Chips or Crisps .... as long as they have some potato in them – and some flavourings of sorts ... some certainly strange to my taste ... our western mouths seem to gobble them up; each Pringle is a hyperbolic paraboloid – just like the London 2012 venue – except there’s only one Velodrome.
|London 2012 Olympic Velodrome|
The venue will be handed to the Lee Valley Regional Park Authority and form the heart of a new VeloPark for use by the local community, clubs and elite athletes. (The other elite 21st C Velodrome venue is in the north of England in Manchester).
|Forest City Velodrome|
in London, Ontario
Velodromes started life as an arena for track cycling, funnily enough, while the early ones could be included with other sporting facilities and always varied in shape and length.
|The Dunc Gray Velodrome in Sydney, Australia|
The Olympics brought about the standardisation of competitive arenas ... and international competitions are now held on velodromes with 250m laps.
Sir Chris Hoy – who has won six gold and one silver medal at the Olympic Games – has been a key adviser in the design of the London 2012 venue.
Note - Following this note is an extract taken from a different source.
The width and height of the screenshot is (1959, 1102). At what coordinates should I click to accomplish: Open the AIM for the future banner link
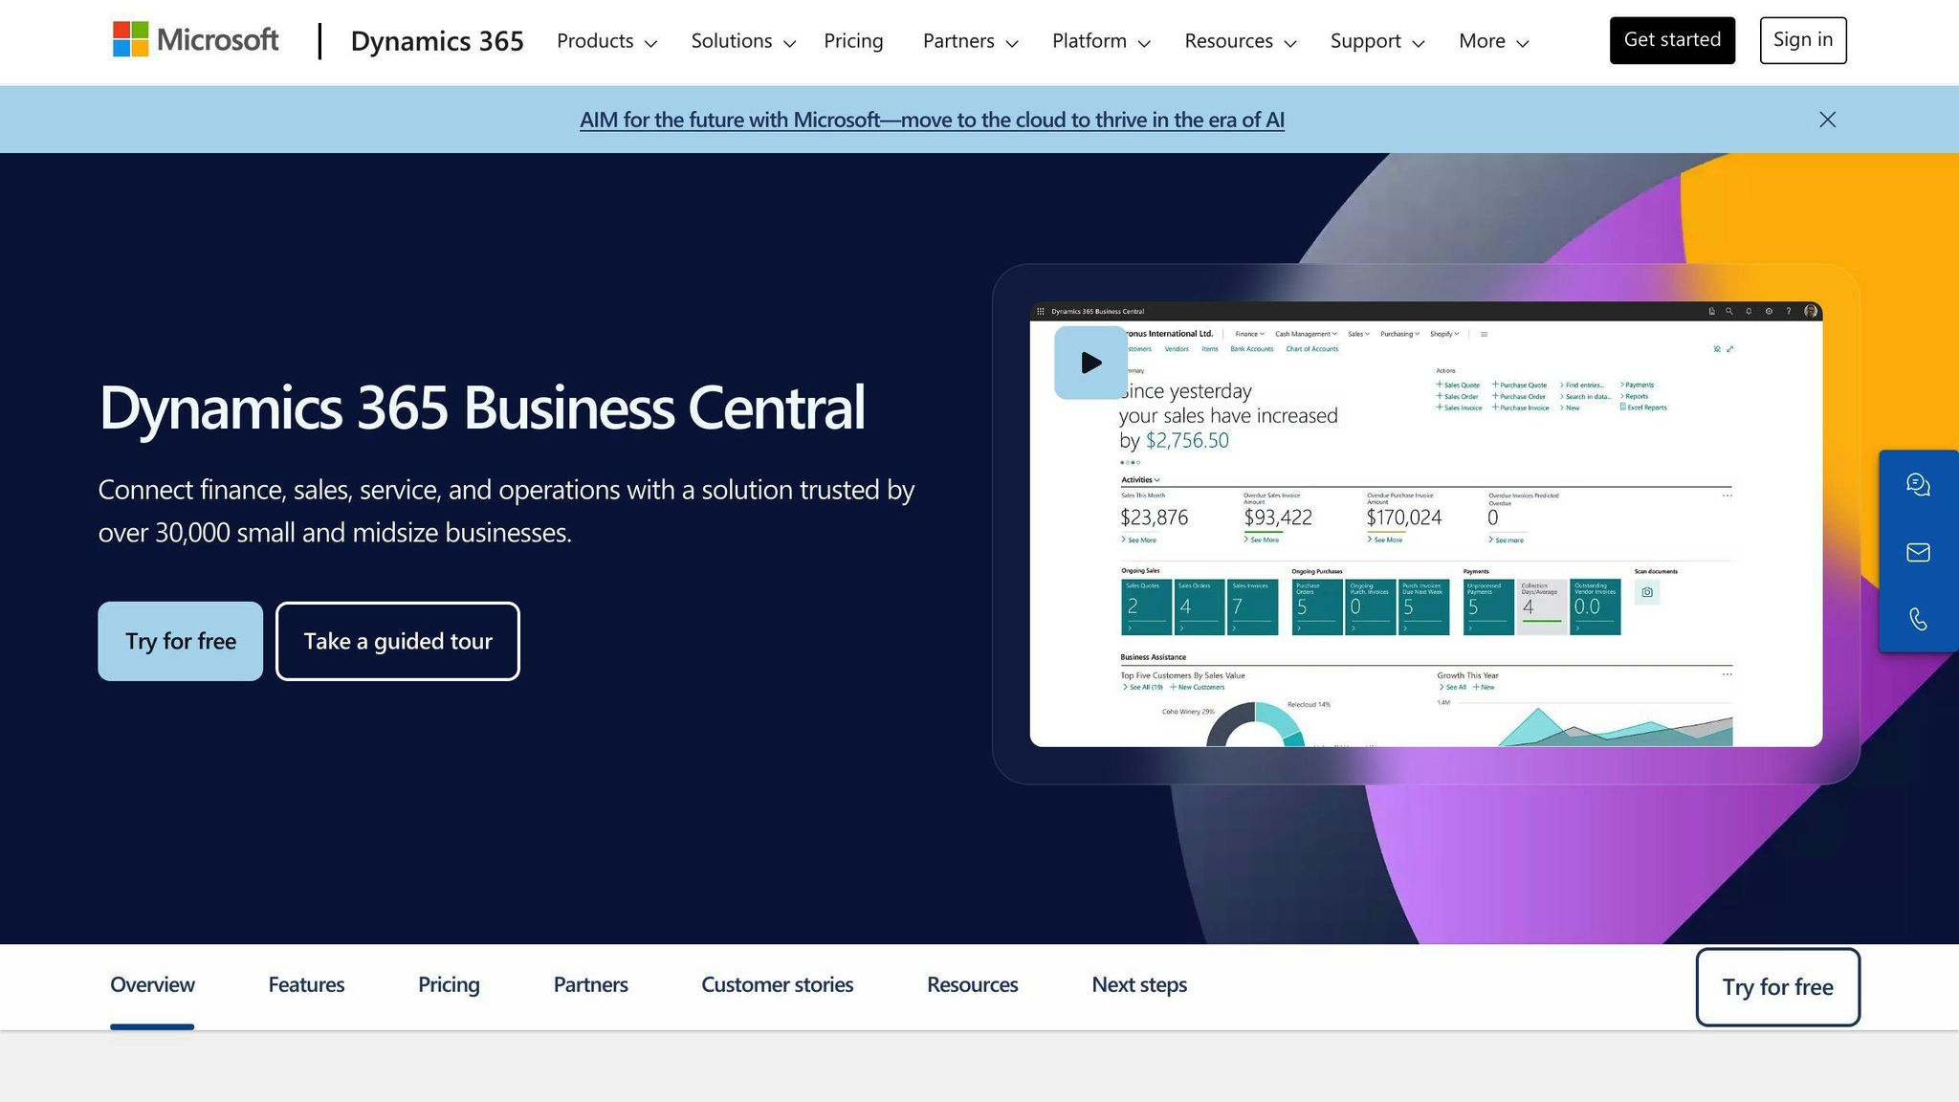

The track is fast ... with many world and Olympic records having been broken.
The specifications are quite extraordinary ... the temperature is a controlled 82 deg F (28 deg C!) – as warmer air offers less resistance; the whole is in an airtight membrane – with air-locked double doors to get in ... you have to wait to get out.
There are no draughts ... nothing to disturb the cyclists – but it’s hot and a bit pongy ... the audience of 6,000 is also likely to be gently perspiring! The need for air conditioning was eliminated with the installation of a 100% naturally ventilated system.
|Glass viewing wall|
The seating has been split into two tiers – with the glass wall around the venue’s perimeter, between the two tiers of the venue seating, giving spectators a 360 degree view of the Olympic Park –a brilliant idea.
Wherever possible, the materials used in the venue’s construction were sustainably sourced, including the western red cedar used to clad the Pringle’s exterior. While Siberian pine used for the track floor ... grows very slowly and is not likely to splinter.
The track construction took 26 carpenters eight weeks to install the Siberian pine race track using 300,000 nails to hold it in place.
|A hyperbolic paraboloid|
The Velodrome designers worked closely with the track designers to tailor the track geometry, temperature and environmental conditions with the aim of creating a record-breaking track – they seem to have done that.
|All this talk of Pringles has made me hungry ... and I see I|
pressed the publish button early ... instead of insert image
... must have other things on my mind!
So this loudest, hottest and most electric of venues has created the ultimate sporting environment – that is the Pringle of east London.